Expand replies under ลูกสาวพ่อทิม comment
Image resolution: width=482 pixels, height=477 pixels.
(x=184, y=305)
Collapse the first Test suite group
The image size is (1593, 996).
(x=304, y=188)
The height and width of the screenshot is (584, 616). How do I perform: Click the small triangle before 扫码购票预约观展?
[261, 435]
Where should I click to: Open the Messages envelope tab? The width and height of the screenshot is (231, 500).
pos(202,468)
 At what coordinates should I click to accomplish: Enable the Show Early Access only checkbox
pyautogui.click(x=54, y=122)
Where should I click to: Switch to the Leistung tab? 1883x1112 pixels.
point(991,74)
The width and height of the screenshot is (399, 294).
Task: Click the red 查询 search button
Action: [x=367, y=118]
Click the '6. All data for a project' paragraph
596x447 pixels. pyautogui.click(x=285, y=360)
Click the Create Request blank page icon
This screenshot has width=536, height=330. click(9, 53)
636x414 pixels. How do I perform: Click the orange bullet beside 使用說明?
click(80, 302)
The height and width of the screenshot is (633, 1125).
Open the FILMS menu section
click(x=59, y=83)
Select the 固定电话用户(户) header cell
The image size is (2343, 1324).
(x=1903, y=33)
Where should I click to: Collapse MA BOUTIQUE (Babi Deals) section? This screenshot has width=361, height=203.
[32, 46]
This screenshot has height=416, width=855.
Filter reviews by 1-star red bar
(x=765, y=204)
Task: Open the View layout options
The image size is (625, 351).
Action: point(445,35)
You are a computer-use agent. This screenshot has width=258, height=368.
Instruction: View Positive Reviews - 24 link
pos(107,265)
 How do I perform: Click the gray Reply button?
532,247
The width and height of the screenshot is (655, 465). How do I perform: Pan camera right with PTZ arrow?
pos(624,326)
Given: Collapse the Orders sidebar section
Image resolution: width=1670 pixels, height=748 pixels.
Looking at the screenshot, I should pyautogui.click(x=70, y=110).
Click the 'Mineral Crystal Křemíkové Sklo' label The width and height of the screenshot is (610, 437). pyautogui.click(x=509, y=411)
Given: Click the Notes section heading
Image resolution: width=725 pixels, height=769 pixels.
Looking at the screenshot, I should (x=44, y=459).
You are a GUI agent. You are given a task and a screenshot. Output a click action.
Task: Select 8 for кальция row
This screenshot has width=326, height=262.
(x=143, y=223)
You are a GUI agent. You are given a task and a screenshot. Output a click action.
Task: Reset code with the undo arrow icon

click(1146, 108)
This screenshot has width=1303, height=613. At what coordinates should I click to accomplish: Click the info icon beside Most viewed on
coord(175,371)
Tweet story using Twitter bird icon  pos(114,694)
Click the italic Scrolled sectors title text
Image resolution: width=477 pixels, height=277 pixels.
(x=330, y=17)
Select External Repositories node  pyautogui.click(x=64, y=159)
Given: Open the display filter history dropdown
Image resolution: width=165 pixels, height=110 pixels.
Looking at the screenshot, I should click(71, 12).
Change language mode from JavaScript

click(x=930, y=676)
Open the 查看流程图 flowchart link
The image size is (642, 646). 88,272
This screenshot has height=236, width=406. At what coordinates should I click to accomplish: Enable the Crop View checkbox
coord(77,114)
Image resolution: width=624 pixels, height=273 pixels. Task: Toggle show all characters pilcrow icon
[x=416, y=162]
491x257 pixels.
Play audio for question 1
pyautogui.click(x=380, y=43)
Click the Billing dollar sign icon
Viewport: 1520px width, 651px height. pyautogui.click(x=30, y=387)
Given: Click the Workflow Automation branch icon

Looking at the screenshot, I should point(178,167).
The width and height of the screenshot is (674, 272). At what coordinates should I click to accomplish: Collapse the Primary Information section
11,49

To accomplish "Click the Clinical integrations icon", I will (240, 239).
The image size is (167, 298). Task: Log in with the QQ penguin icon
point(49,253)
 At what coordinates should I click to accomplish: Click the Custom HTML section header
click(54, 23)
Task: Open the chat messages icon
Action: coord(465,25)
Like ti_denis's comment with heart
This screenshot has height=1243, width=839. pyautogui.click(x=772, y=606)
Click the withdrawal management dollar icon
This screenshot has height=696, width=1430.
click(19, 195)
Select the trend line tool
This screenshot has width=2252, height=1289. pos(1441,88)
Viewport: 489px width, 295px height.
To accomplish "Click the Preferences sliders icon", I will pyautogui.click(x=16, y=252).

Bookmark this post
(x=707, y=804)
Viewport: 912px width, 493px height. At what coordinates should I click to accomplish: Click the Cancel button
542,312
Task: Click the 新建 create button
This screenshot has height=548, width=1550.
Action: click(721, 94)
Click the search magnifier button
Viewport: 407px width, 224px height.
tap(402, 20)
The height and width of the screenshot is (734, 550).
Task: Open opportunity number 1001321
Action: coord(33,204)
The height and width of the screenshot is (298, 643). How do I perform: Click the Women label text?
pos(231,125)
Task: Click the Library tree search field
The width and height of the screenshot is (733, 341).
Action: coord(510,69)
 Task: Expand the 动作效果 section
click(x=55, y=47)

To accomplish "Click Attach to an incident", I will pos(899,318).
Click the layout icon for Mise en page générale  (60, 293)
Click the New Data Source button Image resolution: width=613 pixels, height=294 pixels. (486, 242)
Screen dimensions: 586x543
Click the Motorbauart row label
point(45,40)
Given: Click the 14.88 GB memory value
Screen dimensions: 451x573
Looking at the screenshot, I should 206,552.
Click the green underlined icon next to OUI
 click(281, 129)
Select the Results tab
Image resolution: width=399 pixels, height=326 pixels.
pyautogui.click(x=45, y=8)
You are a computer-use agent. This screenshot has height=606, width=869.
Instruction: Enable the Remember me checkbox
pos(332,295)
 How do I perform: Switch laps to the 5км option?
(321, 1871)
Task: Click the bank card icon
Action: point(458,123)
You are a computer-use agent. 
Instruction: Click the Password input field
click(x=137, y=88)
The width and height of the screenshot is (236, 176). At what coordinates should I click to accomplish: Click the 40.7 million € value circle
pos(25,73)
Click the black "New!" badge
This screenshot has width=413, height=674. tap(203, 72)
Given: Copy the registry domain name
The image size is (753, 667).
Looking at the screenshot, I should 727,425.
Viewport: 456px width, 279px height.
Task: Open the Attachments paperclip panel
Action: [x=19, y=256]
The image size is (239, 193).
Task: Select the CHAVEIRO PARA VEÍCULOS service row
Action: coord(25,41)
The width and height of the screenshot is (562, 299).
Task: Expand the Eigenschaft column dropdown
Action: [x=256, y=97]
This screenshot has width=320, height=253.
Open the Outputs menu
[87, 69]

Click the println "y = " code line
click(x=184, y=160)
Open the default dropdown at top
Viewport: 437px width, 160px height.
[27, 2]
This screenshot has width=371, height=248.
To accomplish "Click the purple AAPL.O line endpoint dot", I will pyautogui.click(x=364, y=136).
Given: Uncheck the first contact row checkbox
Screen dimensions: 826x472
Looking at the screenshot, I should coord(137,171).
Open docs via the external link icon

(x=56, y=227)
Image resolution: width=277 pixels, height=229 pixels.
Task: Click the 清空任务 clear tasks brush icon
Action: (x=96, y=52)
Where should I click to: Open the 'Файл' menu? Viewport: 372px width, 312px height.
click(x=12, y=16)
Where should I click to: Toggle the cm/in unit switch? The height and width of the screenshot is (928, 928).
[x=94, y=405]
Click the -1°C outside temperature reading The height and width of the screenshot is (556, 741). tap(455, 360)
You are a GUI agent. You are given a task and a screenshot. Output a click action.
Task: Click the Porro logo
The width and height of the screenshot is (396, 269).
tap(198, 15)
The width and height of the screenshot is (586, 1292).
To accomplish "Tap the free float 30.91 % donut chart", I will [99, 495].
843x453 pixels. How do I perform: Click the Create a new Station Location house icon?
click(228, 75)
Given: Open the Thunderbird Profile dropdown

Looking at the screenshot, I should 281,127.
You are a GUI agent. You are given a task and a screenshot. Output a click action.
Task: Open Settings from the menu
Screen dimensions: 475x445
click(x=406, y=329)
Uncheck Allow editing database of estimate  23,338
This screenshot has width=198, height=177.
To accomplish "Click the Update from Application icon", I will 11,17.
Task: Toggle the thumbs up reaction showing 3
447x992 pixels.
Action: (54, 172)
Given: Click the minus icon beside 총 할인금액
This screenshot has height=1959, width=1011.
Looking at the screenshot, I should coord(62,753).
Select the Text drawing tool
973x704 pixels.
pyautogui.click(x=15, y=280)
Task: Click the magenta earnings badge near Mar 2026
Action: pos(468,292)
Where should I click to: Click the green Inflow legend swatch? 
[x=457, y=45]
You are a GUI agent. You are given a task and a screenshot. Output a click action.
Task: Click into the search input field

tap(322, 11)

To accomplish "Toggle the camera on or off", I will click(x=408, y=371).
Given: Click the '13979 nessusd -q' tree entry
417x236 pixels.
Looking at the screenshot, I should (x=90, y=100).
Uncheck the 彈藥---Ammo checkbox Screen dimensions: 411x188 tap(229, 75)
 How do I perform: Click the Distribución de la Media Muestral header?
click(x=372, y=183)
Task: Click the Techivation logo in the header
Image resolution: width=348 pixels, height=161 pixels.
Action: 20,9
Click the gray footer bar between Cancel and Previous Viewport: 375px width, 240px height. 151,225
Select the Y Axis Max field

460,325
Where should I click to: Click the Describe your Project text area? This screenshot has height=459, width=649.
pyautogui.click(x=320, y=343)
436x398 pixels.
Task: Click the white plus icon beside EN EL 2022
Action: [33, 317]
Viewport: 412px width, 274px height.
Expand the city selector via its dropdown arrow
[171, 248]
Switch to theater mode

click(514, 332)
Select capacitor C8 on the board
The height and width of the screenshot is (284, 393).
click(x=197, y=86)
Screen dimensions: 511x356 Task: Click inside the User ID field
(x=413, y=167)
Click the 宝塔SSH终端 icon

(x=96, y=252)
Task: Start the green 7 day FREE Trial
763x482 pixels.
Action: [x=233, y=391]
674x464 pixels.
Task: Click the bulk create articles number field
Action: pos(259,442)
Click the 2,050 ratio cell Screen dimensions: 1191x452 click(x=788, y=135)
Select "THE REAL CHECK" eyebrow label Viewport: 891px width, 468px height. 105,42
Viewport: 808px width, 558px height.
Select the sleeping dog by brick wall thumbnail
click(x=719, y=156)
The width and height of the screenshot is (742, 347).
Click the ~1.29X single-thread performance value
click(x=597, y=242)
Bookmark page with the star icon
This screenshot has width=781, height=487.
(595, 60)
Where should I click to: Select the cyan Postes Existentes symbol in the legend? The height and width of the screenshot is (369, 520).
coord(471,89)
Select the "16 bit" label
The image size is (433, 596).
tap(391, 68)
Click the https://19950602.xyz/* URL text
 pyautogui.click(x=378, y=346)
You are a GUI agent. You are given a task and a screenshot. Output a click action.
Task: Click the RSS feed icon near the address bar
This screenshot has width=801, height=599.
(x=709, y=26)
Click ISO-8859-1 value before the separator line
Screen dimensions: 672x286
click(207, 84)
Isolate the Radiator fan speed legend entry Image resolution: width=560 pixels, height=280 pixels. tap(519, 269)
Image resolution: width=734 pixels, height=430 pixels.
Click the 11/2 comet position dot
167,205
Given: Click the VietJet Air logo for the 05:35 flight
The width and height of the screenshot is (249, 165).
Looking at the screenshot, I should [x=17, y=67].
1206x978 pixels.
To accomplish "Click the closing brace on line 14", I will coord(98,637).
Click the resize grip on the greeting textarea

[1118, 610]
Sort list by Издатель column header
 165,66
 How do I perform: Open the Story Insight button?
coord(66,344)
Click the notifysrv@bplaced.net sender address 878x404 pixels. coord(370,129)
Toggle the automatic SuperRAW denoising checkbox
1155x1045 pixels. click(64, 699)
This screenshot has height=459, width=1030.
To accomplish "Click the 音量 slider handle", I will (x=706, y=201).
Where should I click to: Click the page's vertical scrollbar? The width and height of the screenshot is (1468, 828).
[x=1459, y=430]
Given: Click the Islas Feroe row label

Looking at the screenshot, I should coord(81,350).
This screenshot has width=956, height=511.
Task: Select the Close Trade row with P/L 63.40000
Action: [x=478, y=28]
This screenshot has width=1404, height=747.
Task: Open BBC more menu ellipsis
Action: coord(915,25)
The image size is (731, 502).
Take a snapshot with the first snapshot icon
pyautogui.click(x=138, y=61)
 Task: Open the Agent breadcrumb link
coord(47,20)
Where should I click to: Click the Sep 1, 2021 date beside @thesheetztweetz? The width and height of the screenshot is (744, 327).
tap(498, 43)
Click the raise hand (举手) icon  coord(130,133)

__________

:: Problem statement ::
In the listing above, find the line containing "Task: Start the green 7 day FREE Trial" and the line containing "The width and height of the screenshot is (742, 347).", then retype both and every line between them exactly, with nothing else.

:: Answer box ::
Task: Start the green 7 day FREE Trial
763x482 pixels.
Action: [x=233, y=391]
674x464 pixels.
Task: Click the bulk create articles number field
Action: pos(259,442)
Click the 2,050 ratio cell Screen dimensions: 1191x452 click(x=788, y=135)
Select "THE REAL CHECK" eyebrow label Viewport: 891px width, 468px height. 105,42
Viewport: 808px width, 558px height.
Select the sleeping dog by brick wall thumbnail
click(x=719, y=156)
The width and height of the screenshot is (742, 347).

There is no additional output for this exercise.